>>>>>

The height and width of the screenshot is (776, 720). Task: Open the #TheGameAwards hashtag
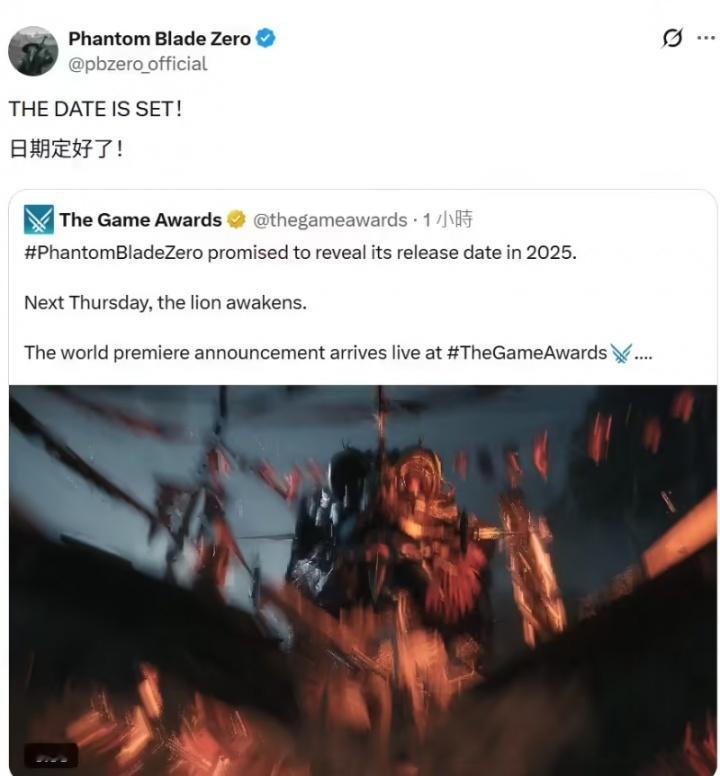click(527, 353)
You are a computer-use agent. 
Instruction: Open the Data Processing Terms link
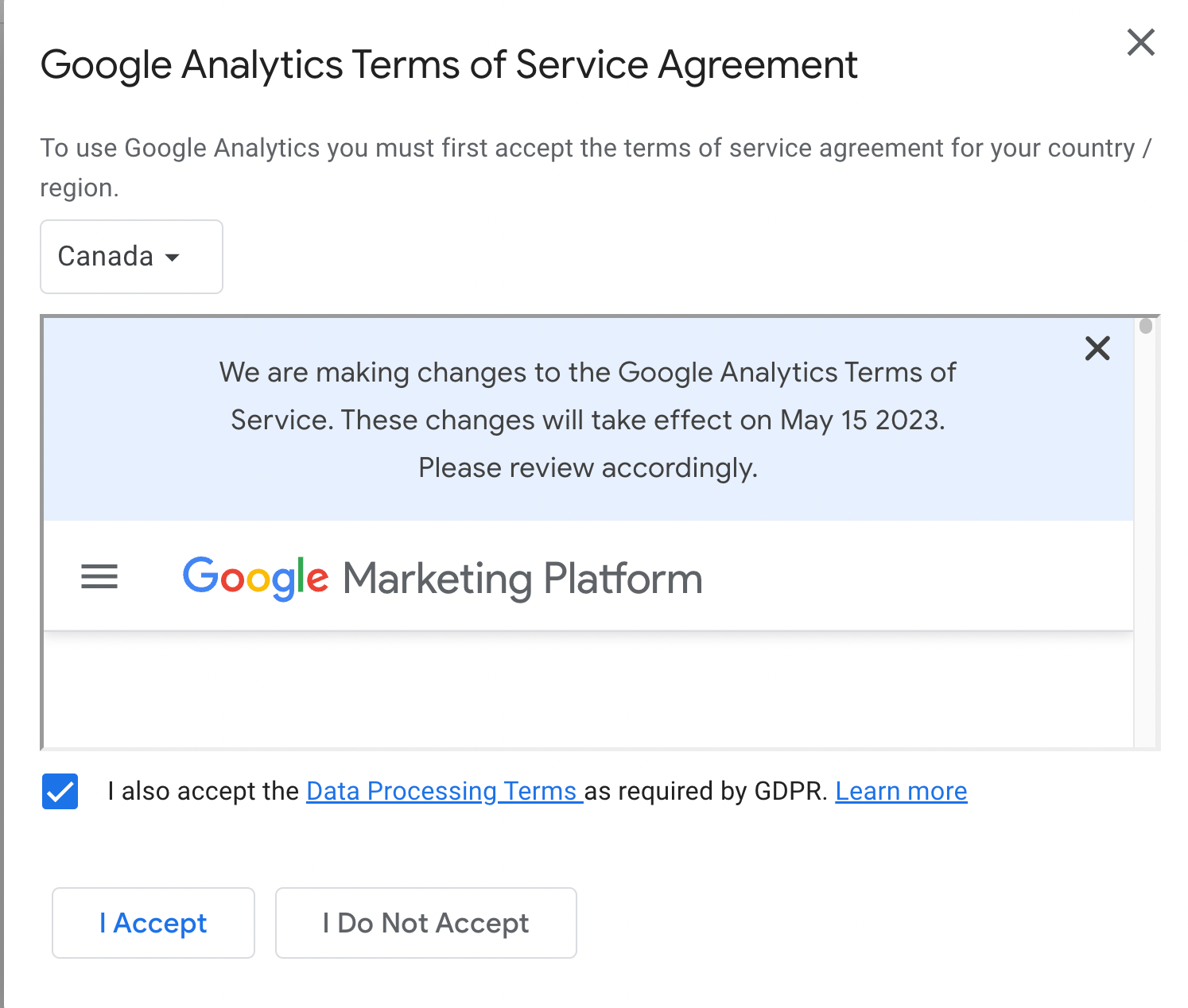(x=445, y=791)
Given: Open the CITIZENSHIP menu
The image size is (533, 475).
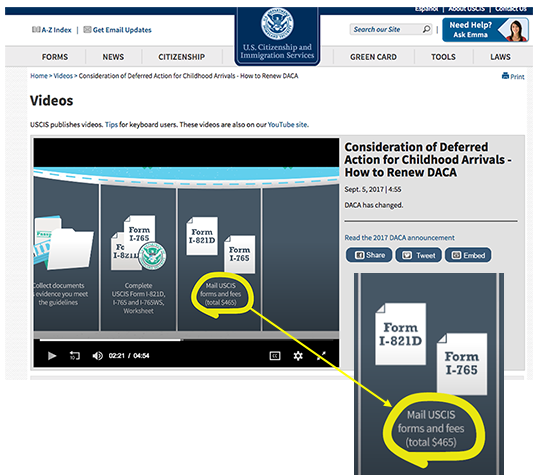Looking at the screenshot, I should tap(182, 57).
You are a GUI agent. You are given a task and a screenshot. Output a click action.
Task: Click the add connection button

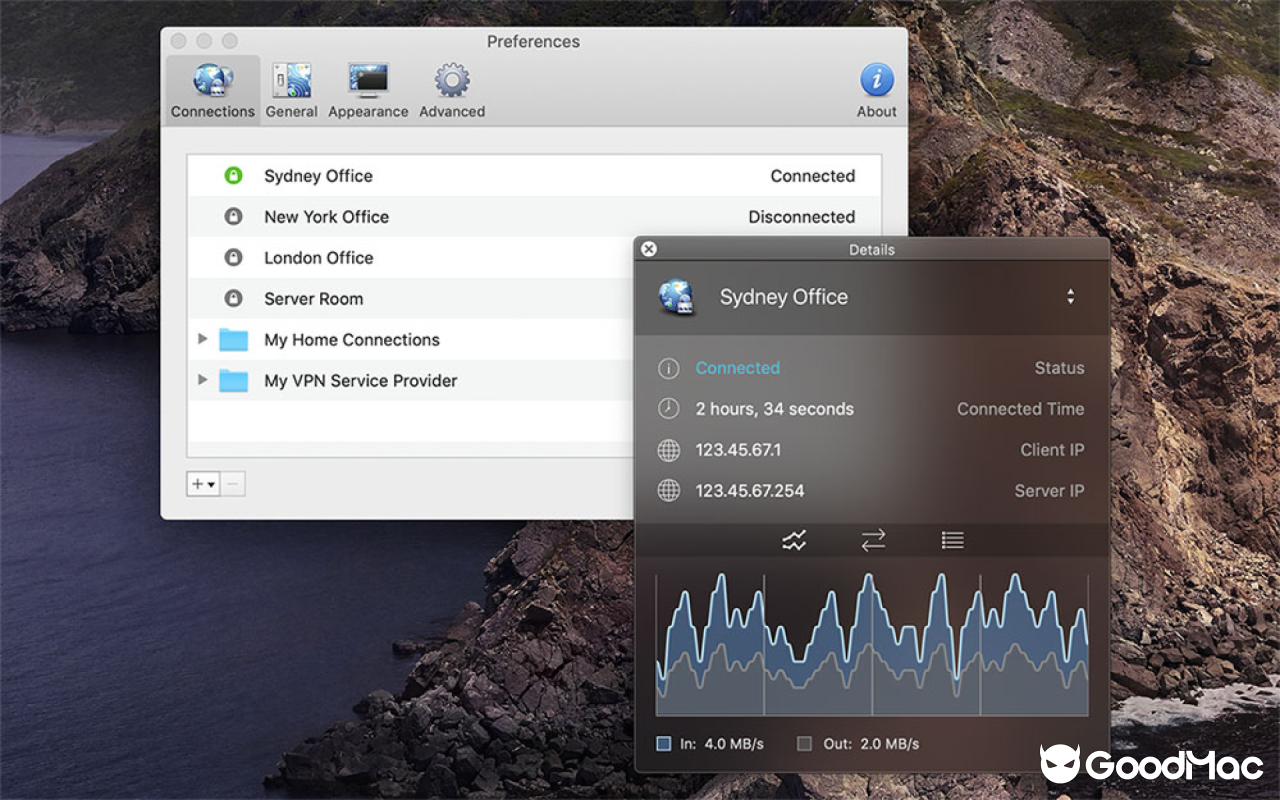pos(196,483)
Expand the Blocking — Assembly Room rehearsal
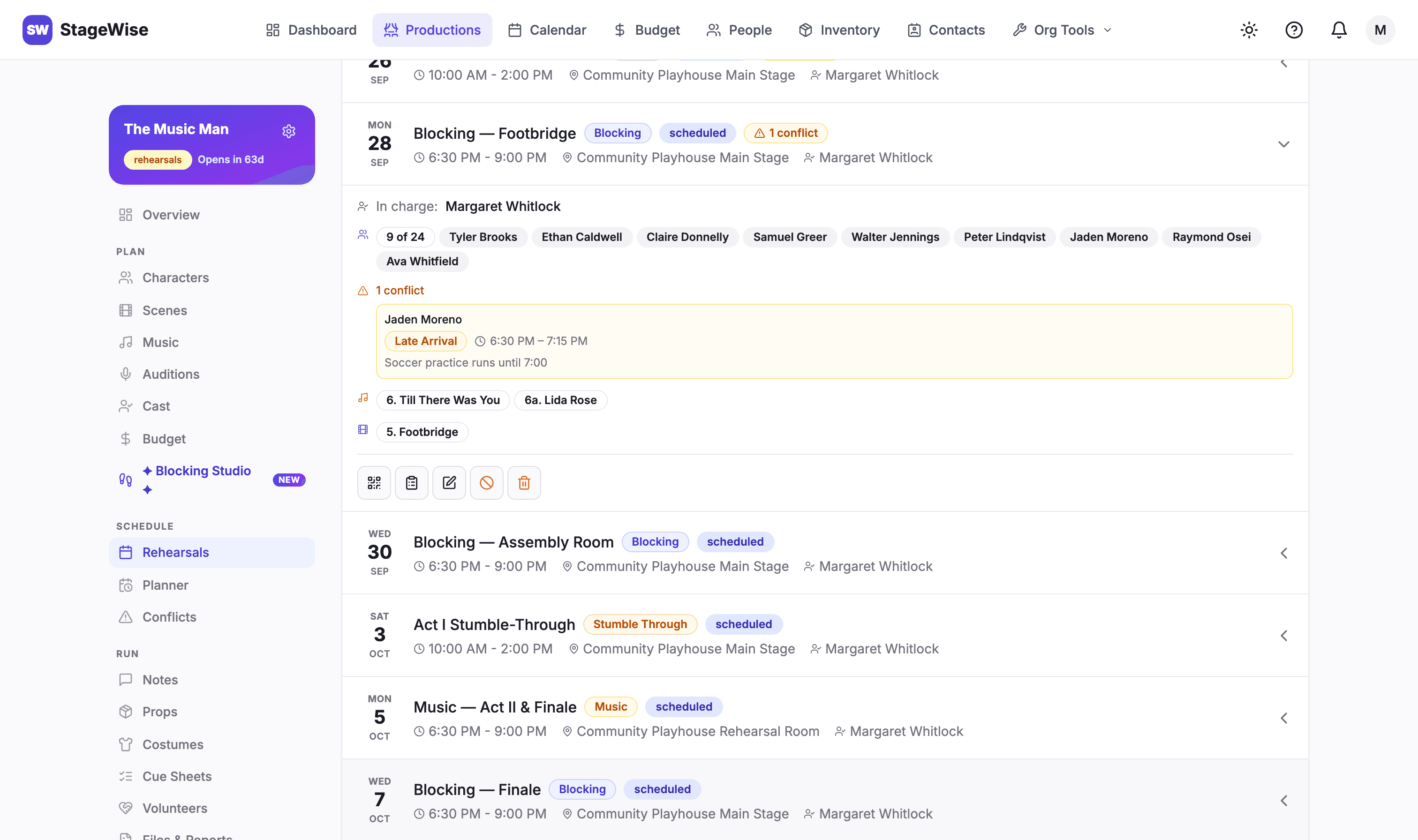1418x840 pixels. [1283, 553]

<<<<<

WHAT IS EXPECTED: Isolate the lines above that contain the word "agent" and copy them.

FINISHED TASK:
You are a computer-use agent. 
You are a GUI agent. You are given a task and a screenshot. Output a click action.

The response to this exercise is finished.